### What is needed:
Note how many lines in the following material mention "will", then give that number by itself.
□ □ □ □
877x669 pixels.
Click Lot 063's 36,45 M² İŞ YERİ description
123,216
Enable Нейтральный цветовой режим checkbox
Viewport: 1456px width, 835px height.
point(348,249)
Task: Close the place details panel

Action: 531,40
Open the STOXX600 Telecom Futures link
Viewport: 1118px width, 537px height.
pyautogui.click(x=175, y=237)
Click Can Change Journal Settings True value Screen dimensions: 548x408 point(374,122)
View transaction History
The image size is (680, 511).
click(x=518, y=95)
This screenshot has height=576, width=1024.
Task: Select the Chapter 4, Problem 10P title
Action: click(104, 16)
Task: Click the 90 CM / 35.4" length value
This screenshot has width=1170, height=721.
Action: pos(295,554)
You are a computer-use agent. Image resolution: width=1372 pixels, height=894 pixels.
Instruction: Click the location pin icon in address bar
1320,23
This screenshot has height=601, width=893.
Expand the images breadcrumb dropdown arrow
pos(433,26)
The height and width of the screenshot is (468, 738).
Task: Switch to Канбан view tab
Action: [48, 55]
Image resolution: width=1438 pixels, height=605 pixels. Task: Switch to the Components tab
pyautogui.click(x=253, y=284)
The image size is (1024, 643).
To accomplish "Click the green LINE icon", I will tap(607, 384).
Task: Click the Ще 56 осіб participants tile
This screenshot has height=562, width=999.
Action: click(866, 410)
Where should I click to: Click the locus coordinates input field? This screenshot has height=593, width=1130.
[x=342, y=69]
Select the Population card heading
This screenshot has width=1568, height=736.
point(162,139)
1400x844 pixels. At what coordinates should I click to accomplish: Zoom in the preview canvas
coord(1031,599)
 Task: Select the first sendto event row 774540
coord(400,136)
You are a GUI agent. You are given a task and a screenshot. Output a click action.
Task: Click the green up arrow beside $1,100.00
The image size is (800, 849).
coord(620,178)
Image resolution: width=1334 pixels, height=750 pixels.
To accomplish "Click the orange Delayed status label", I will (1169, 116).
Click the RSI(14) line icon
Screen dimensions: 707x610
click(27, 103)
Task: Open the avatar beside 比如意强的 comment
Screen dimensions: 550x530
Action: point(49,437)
□ □ □ □
### Response to this exercise:
2